>> BEGIN Data rows

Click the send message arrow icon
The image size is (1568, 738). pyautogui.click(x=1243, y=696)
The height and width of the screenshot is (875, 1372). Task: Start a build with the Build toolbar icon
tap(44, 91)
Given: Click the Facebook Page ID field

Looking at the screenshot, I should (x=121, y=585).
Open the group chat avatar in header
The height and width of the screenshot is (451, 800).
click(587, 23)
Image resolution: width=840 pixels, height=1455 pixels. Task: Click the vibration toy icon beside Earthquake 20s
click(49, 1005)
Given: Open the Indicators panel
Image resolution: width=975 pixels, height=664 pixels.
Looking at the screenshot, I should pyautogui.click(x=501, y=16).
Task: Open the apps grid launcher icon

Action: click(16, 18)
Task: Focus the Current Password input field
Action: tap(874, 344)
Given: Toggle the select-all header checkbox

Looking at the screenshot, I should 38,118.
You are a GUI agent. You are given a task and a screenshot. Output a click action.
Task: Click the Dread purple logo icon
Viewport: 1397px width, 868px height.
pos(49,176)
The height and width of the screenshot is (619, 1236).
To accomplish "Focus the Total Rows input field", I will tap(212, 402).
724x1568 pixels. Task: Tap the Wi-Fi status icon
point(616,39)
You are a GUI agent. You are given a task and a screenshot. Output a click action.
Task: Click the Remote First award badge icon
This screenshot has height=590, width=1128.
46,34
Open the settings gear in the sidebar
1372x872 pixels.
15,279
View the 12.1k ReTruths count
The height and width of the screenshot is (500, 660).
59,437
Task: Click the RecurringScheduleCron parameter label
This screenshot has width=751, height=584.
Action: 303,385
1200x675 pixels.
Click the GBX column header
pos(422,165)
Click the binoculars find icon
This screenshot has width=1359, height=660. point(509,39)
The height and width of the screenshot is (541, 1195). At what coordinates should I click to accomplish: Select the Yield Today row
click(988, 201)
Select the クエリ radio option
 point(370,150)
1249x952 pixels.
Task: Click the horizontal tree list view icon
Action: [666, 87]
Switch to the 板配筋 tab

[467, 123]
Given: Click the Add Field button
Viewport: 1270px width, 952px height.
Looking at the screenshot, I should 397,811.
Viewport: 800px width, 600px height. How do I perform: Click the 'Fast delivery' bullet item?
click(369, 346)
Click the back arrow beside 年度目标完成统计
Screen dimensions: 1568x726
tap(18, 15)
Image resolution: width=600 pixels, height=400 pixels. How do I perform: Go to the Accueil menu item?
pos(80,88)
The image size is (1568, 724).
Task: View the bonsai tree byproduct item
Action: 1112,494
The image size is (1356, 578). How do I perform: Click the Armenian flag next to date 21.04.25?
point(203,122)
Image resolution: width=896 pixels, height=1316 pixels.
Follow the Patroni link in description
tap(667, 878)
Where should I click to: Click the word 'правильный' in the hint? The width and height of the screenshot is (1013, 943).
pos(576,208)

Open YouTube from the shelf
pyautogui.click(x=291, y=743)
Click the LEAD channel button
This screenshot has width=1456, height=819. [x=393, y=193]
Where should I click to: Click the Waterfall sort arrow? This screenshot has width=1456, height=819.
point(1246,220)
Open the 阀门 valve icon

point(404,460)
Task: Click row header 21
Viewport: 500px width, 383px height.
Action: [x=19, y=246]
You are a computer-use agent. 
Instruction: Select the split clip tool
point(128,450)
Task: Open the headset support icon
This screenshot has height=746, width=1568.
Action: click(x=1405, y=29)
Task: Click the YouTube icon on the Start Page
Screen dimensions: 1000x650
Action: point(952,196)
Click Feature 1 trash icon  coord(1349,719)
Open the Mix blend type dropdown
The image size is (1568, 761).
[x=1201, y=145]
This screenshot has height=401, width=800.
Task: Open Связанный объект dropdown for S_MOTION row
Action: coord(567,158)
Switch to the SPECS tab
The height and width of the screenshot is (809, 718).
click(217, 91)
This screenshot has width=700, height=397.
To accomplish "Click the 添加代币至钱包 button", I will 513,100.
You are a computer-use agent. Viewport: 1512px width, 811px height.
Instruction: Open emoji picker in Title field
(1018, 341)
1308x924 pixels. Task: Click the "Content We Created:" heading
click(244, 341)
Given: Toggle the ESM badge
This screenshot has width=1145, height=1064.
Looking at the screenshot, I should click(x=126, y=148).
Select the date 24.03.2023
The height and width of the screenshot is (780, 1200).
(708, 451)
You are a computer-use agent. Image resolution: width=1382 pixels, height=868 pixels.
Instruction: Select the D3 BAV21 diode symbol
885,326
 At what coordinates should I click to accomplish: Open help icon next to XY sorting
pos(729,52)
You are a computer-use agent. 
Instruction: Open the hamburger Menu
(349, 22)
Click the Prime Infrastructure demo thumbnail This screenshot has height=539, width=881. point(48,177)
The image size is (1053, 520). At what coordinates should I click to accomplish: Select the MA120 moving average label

>> END Data rows

*What is needed:* Find each line above that contains the string "size", matching case exactly, and copy those lines in full.

*Answer for this exercise:*
The image size is (1568, 738). pyautogui.click(x=1243, y=696)
The image size is (1568, 724).
The image size is (1356, 578). How do I perform: Click the Armenian flag next to date 21.04.25?
The image size is (1568, 761).
The image size is (1053, 520). At what coordinates should I click to accomplish: Select the MA120 moving average label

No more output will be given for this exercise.